In a 100 mL stainless steel autoclave reactor equipped with a pressure gauge, a thermometer protection tube, an insertion tube, and a stirring motor, the fluoral-containing mixture (hydrogen fluoride: 44 mass% , hydrogen chloride: 1% by mass, organic matter: 55% by mass), 18 g (fluoral: 103 mmol, hydrogen fluoride: 0.40 mol), hydrogen fluoride 10 g (0.50 mol), biphenyl 1.6 g (10 mmol), 2 - 10 g (92 mmol) of cresol and 40 g of chloroform were added. Then, the reaction was carried out at 70° C. and an absolute pressure of 0.4 MPa for 18 hours. Thereafter, the same operation as in Synthesis Example 1 was performed, the organic layer was recovered, 30 g of ethylene glycol was added, and methyl isobutyl ketone and chloroform were distilled off using an evaporator. The obtained aralkyl resin solution was poured into 150 g of strongly stirred water, and the precipitated solid was collected by filtration. The recovered solid was washed twice with 100 g of water, and the solid recovered by filtration was dried with an evaporator to obtain 18 g of the target aralkyl resin.
[Physical property data]
Number average molecular weight (Mn) = 9597, weight average molecular weight (Mw) = 79248, polydispersity (Mw/Mn) = 8.3

(Synthesis Example 12: Synthesis of aralkyl resin having a structural unit represented by general formula (20) below)
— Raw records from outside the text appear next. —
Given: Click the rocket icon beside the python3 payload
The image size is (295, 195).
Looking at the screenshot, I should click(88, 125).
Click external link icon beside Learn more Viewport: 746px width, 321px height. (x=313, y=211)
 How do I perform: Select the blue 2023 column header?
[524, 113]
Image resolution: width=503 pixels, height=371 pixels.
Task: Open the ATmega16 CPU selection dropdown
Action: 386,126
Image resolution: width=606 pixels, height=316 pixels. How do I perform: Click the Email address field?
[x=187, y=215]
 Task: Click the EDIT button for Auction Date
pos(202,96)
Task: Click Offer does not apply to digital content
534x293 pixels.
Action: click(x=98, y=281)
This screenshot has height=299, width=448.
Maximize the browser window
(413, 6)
In a 100 mL stainless steel autoclave reactor equipped with a pressure gauge, a thermometer protection tube, an insertion tube, and a stirring motor, the fluoral-containing mixture (hydrogen fluoride: 44 mass% , hydrogen chloride: 1% by mass, organic matter: 55% by mass), 18 g (fluoral: 103 mmol, hydrogen fluoride: 0.40 mol), hydrogen fluoride 10 g (0.50 mol), meta-xylene 1.1 g (10 mmol), 10 g (92 mmol) of 2-cresol and 40 g of chloroform were added. Then, the reaction was carried out at 70° C. and an absolute pressure of 0.4 MPa for 18 hours. Thereafter, the same operation as in Synthesis Example 1 was performed, the organic layer was recovered, 30 g of ethylene glycol was added, and methyl isobutyl ketone and chloroform were distilled off using an evaporator. The obtained aralkyl resin solution was poured into 150 g of strongly stirred water, and the precipitated solid was collected by filtration. The recovered solid was washed twice with 100 g of water, and the solid recovered by filtration was dried with an evaporator to obtain 18 g of the target aralkyl resin.
[Physical property data]
Number average molecular weight (Mn) = 5760, weight average molecular weight (Mw) = 27033, polydispersity (Mw/Mn) = 4.7

(Synthesis Example 1 of Novolac Resin: Synthesis of Novolak Resin A Having a Structural Unit Represented by General Formula (21))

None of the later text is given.